WORK TO BE COMPLETED
Copy the final lines exactly, starting at the one that contains "The height and" and ending with the last line of the listing below. Pictures are not part of the copy.
*** Block opens ***
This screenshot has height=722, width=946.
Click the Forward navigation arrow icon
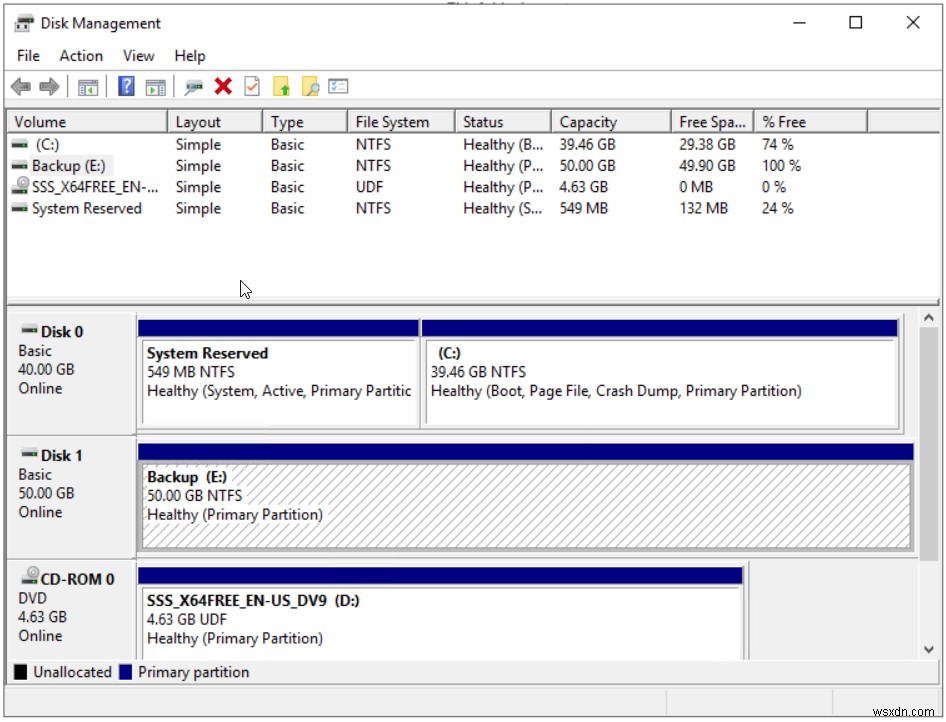click(47, 86)
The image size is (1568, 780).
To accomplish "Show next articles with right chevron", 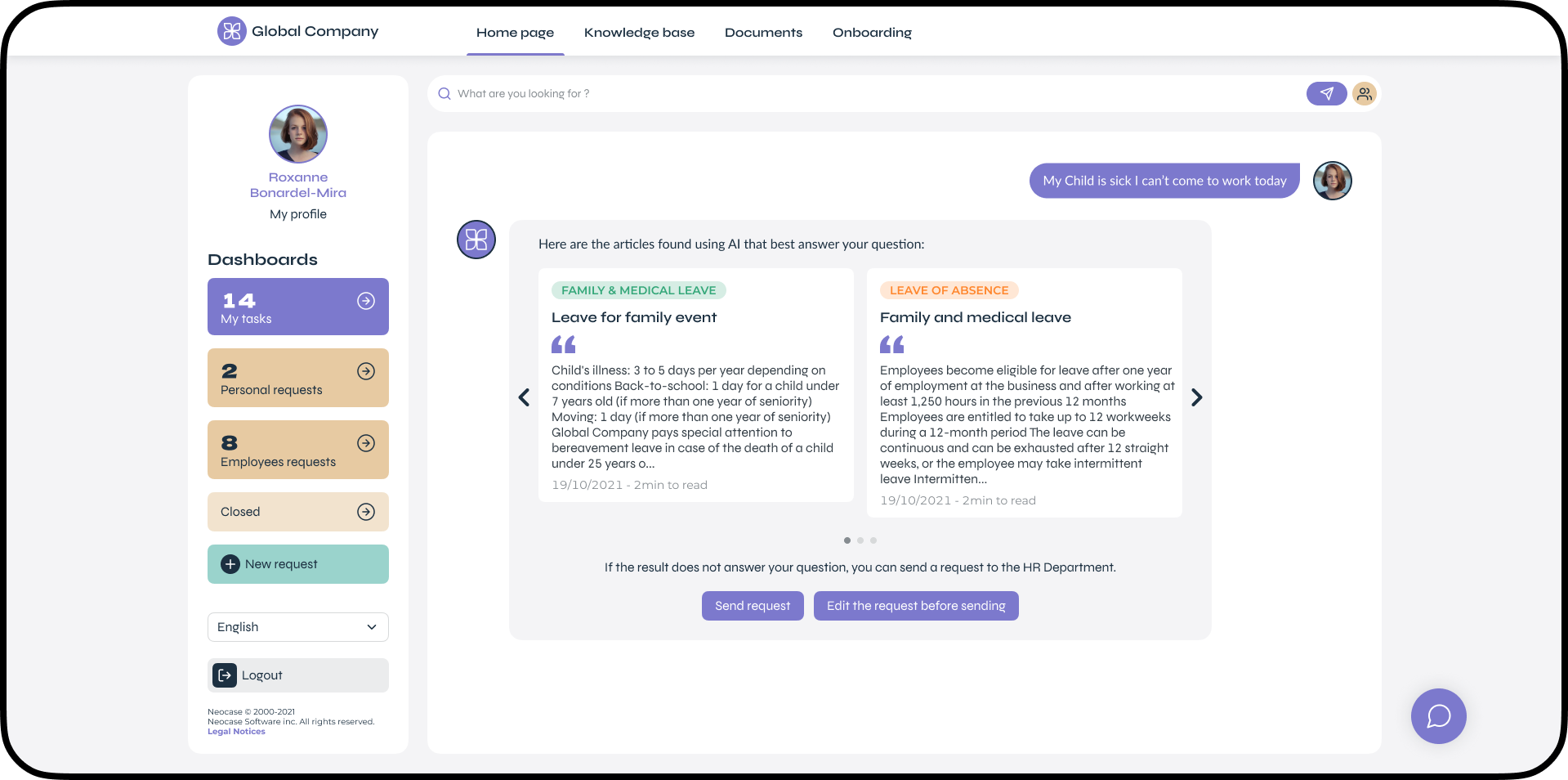I will pos(1196,397).

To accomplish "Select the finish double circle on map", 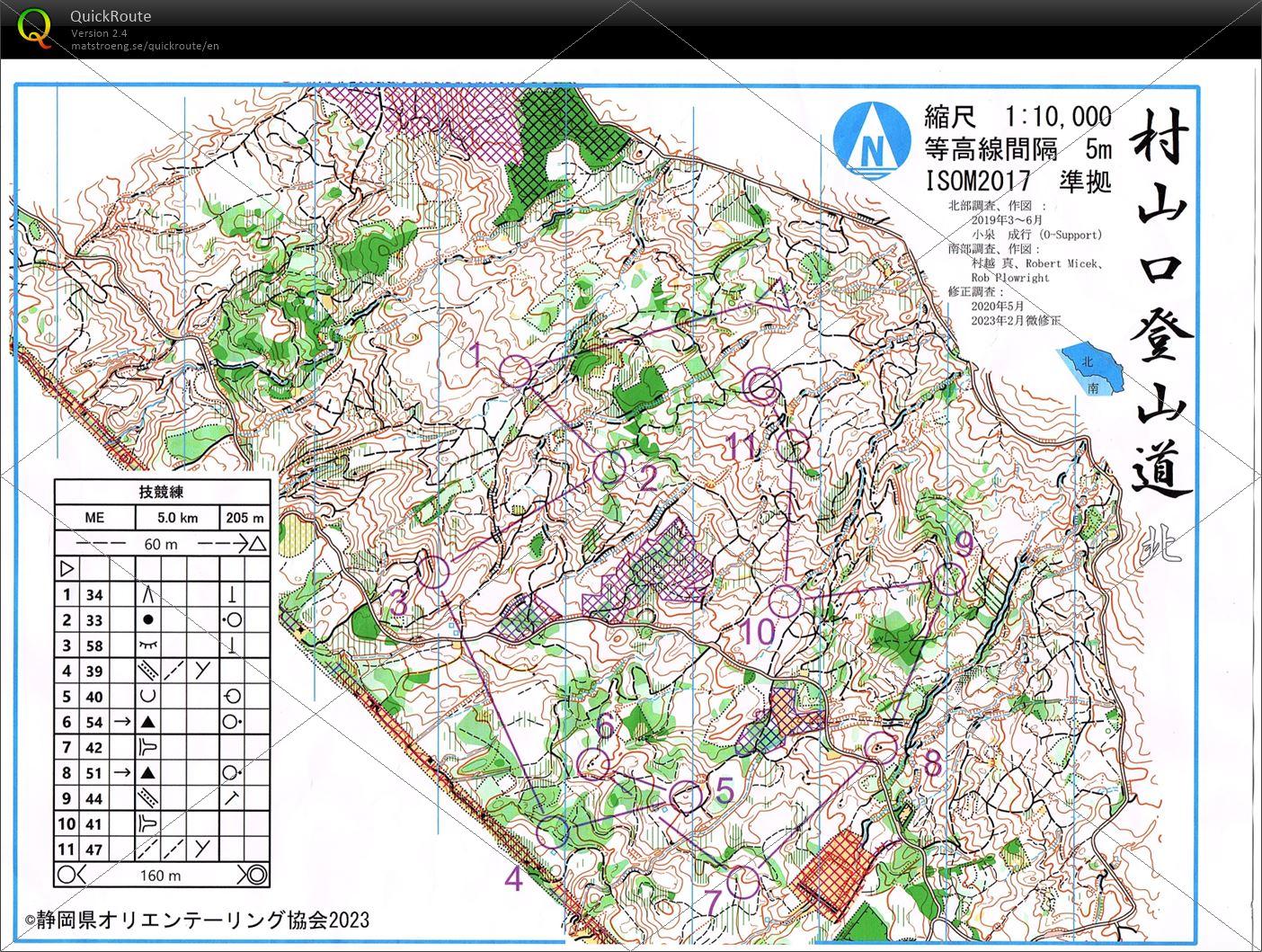I will pyautogui.click(x=762, y=387).
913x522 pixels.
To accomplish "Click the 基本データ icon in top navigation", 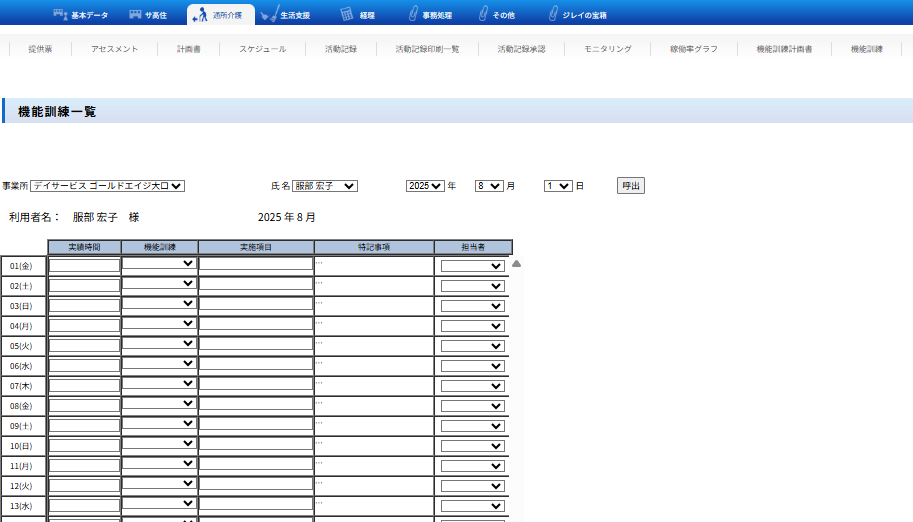I will (61, 15).
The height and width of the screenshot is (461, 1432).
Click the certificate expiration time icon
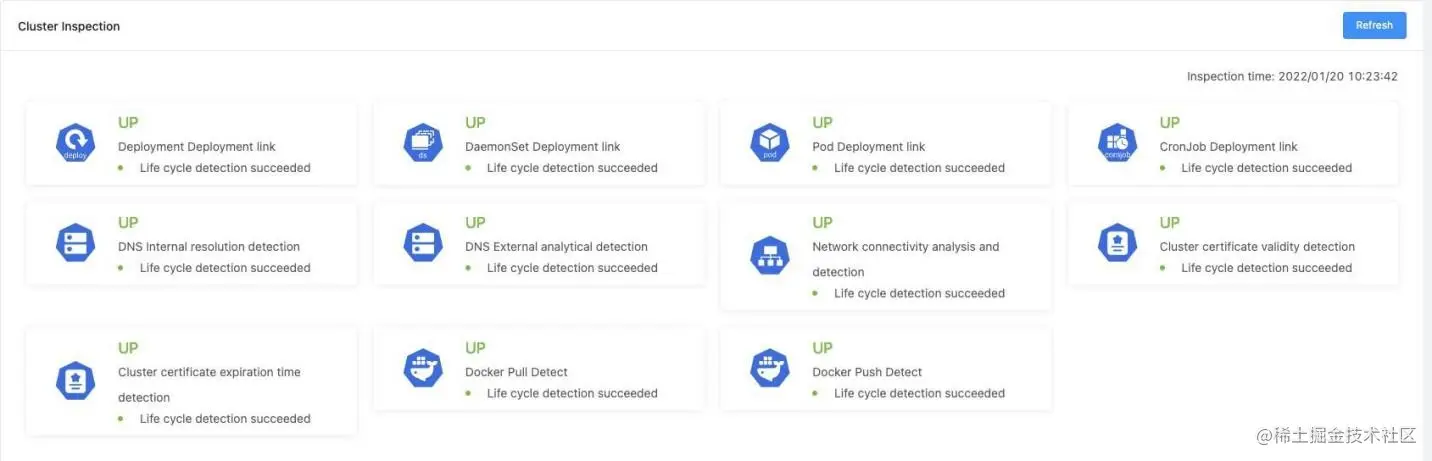pyautogui.click(x=75, y=381)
*** Block closes ***
REPLY TO THE EXERCISE
The height and width of the screenshot is (461, 1432).
Click the certificate expiration time icon
pyautogui.click(x=75, y=381)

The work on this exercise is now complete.